▶ **Exercise**: Keep only the lines of the material below that contain the word "agent". Copy those lines.

▶ **Supplied entries**:
****
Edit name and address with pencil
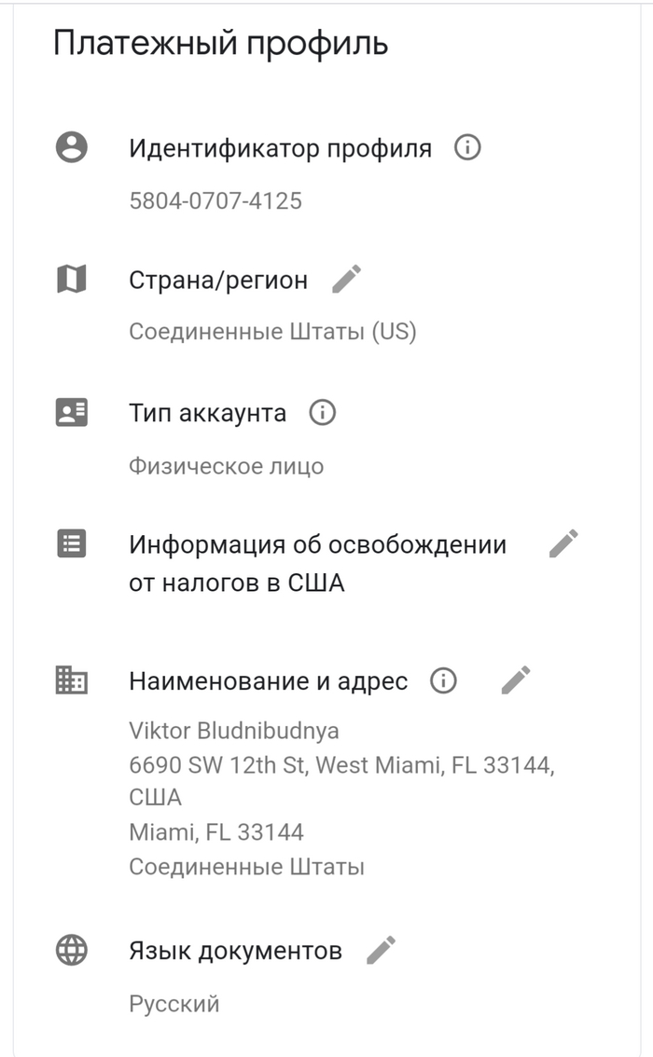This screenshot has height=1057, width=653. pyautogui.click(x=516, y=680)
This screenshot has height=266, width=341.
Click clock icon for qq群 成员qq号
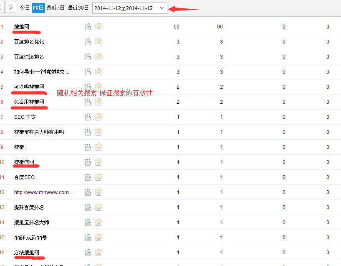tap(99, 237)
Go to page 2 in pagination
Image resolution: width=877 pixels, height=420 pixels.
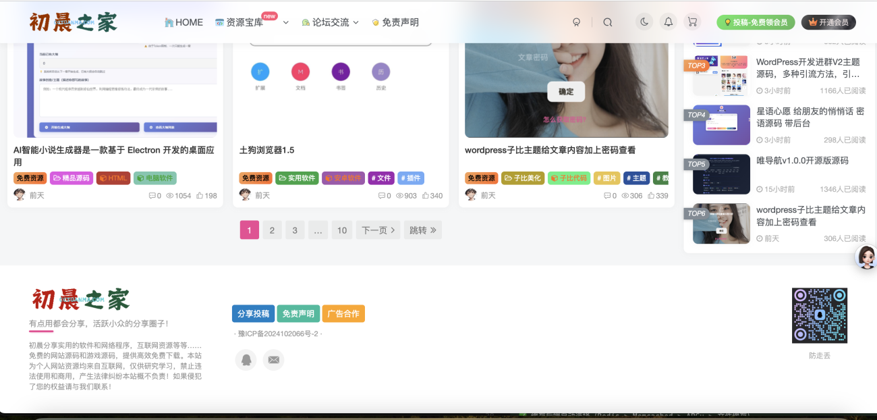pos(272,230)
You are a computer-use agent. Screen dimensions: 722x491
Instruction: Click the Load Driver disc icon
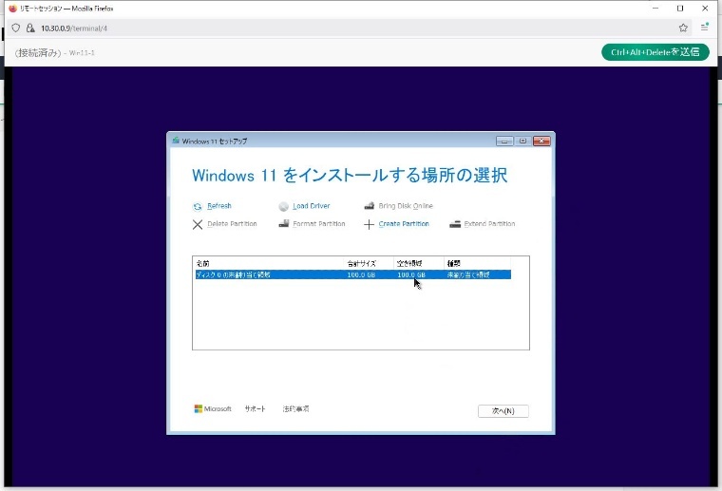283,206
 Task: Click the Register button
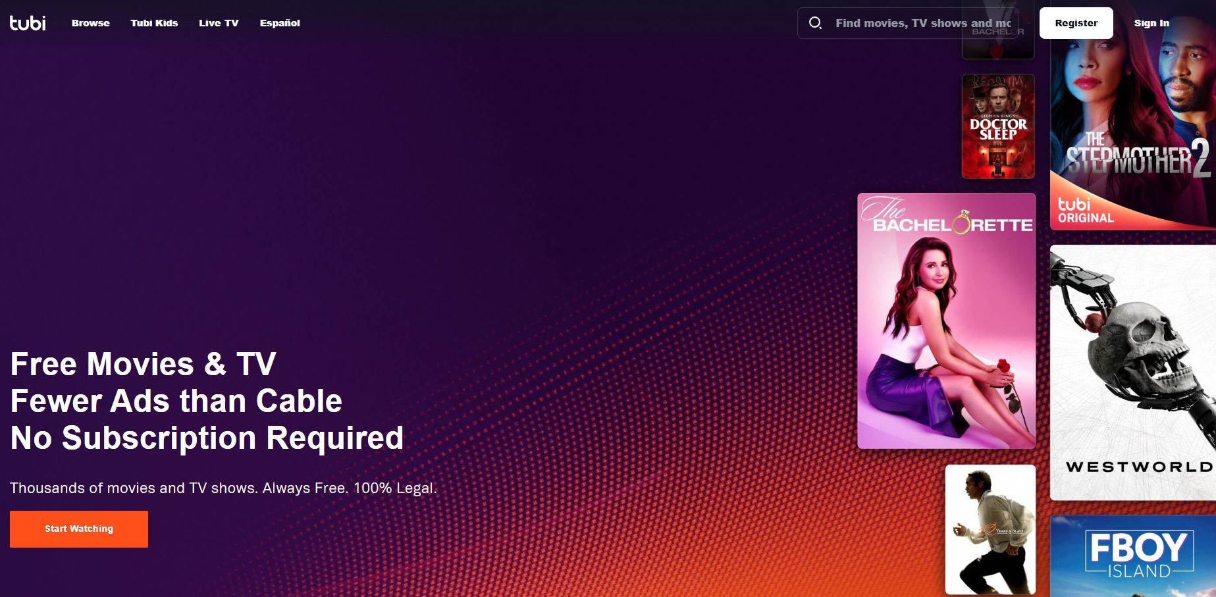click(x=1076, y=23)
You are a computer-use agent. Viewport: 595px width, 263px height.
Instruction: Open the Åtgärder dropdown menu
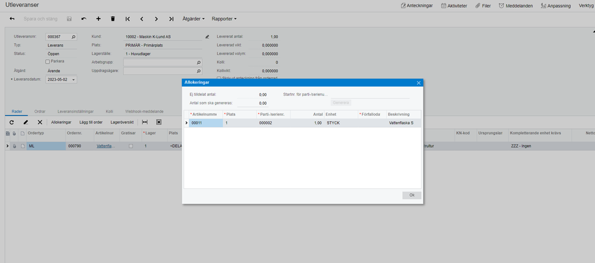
****
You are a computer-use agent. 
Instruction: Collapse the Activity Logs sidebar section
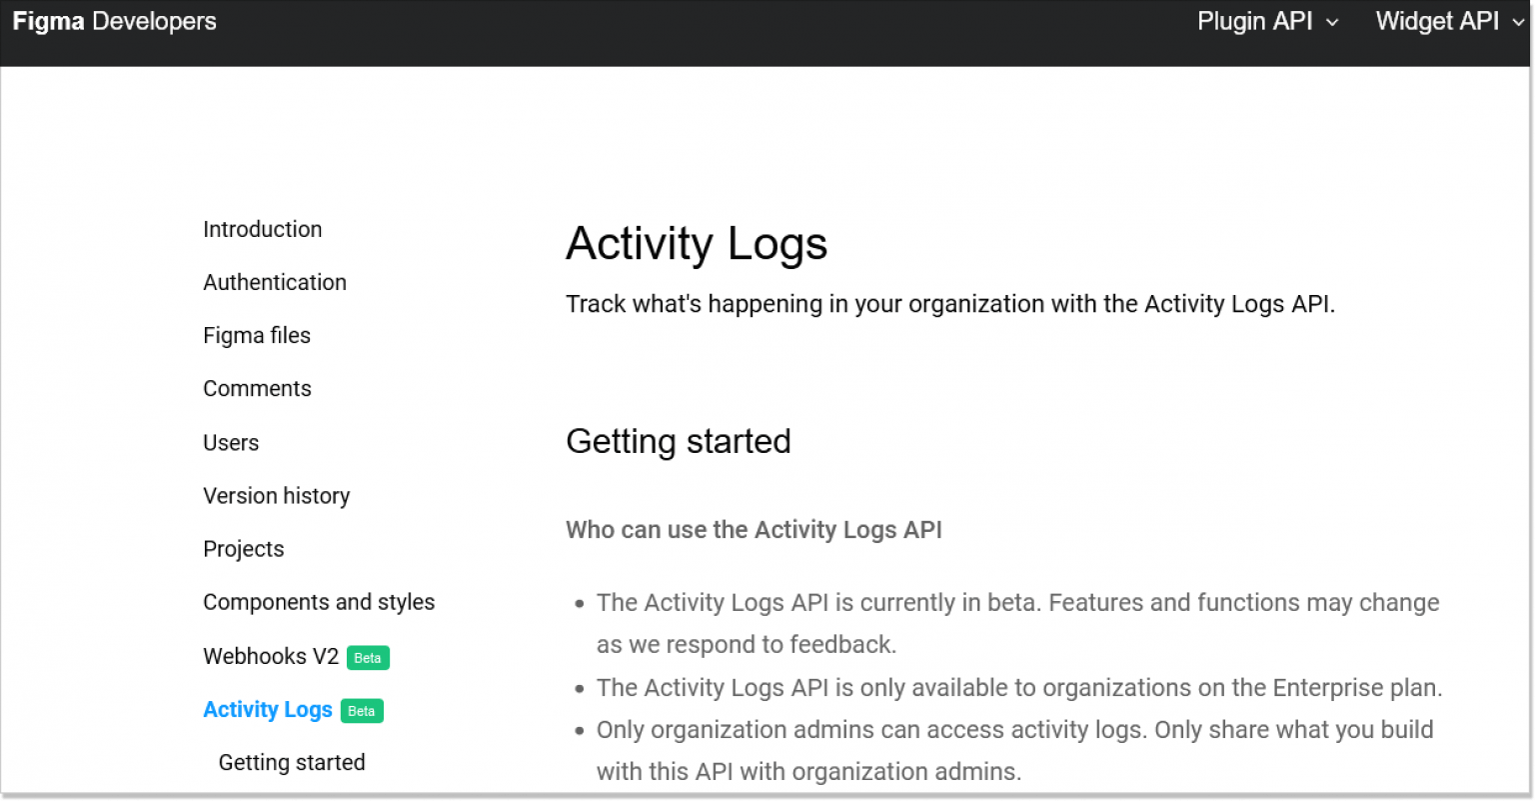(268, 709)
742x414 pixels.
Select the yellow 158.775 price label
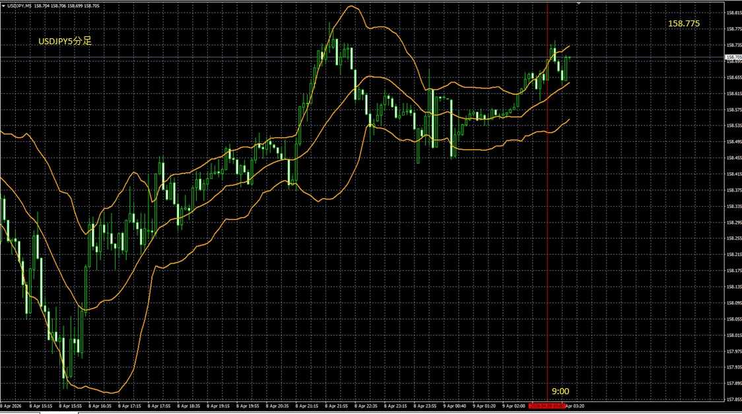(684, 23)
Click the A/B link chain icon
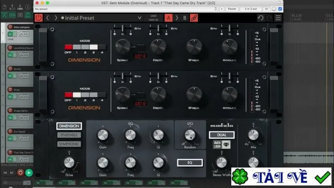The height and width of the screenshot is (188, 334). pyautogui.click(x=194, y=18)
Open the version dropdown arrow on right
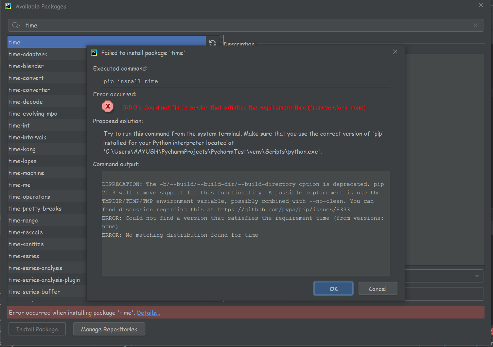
****
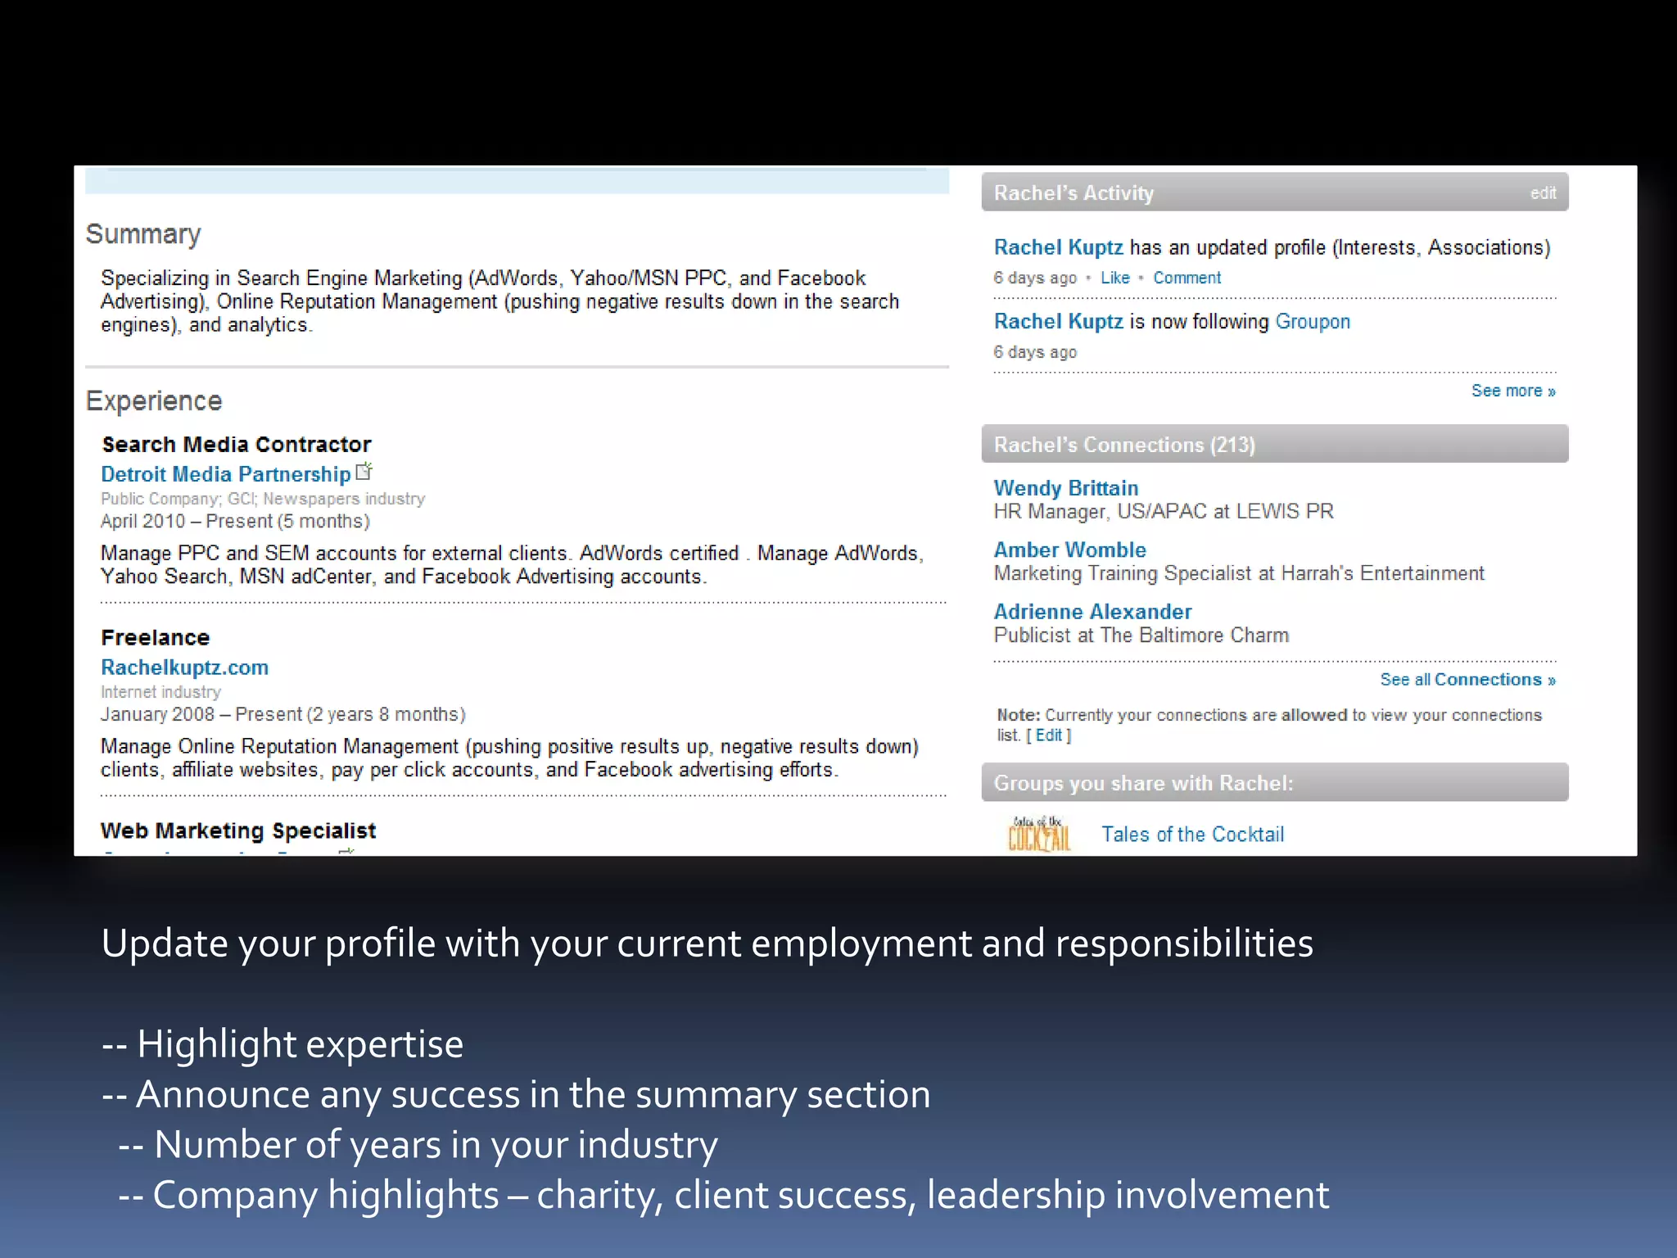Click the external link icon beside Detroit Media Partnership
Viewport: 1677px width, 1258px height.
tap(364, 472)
****
▶ **Result of this task**:
You are a computer-use agent. Screen dimensions: 722x491
You are a computer-use agent. Viewport: 595px width, 263px height.
You are a computer-use agent. 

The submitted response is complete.